++++ DATA RECORDS ++++

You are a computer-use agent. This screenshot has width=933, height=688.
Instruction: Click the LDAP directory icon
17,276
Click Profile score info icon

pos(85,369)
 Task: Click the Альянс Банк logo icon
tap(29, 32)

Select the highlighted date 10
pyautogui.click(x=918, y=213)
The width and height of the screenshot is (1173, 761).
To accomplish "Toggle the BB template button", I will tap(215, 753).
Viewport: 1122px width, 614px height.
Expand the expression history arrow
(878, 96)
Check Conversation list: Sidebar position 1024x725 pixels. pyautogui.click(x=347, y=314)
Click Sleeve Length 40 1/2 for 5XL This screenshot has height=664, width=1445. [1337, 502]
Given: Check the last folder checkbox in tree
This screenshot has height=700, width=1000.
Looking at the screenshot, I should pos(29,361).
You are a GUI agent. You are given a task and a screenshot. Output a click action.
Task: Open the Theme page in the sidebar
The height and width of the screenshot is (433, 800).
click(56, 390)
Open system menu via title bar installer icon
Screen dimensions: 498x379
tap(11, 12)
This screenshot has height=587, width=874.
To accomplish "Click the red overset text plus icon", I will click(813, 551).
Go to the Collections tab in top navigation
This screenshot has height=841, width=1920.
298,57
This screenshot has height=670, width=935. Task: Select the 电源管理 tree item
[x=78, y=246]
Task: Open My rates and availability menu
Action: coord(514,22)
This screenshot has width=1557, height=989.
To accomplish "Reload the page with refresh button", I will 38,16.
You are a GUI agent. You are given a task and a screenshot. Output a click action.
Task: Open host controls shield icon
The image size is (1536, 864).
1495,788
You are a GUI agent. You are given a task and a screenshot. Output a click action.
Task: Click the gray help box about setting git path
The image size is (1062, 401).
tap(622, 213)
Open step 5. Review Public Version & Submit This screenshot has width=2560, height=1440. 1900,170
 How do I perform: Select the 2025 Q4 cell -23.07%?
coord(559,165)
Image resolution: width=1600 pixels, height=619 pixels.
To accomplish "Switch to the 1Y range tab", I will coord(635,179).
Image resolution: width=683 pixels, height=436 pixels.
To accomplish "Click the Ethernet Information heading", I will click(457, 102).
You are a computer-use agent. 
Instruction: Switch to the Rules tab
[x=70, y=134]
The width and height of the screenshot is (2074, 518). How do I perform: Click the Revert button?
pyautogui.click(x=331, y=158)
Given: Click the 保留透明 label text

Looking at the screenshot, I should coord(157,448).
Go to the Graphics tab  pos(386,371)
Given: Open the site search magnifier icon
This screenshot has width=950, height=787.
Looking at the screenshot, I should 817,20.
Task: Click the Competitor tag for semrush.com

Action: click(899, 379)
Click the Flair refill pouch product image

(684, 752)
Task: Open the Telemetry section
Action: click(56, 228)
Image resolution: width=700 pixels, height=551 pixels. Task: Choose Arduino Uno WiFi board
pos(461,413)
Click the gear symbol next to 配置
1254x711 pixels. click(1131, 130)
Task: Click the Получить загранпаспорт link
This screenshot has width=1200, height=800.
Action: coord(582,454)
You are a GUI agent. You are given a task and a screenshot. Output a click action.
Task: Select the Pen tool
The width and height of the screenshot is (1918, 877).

++++

ASSIGNED TASK =
The required output is every line of the entries, starting at the one that contains "Image resolution: width=683" and ending at the last, copied exactly.

TASK OUTPUT =
Image resolution: width=683 pixels, height=436 pixels.
To accomplish "Click the Ethernet Information heading", I will click(457, 102).
You are a computer-use agent. 
Instruction: Switch to the Rules tab
[x=70, y=134]
The width and height of the screenshot is (2074, 518). How do I perform: Click the Revert button?
pyautogui.click(x=331, y=158)
Given: Click the 保留透明 label text

Looking at the screenshot, I should coord(157,448).
Go to the Graphics tab  pos(386,371)
Given: Open the site search magnifier icon
This screenshot has width=950, height=787.
Looking at the screenshot, I should 817,20.
Task: Click the Competitor tag for semrush.com

Action: click(899, 379)
Click the Flair refill pouch product image

(684, 752)
Task: Open the Telemetry section
Action: click(56, 228)
Image resolution: width=700 pixels, height=551 pixels. Task: Choose Arduino Uno WiFi board
pos(461,413)
Click the gear symbol next to 配置
1254x711 pixels. click(1131, 130)
Task: Click the Получить загранпаспорт link
This screenshot has width=1200, height=800.
Action: coord(582,454)
You are a GUI agent. You are given a task and a screenshot. Output a click action.
Task: Select the Pen tool
The width and height of the screenshot is (1918, 877).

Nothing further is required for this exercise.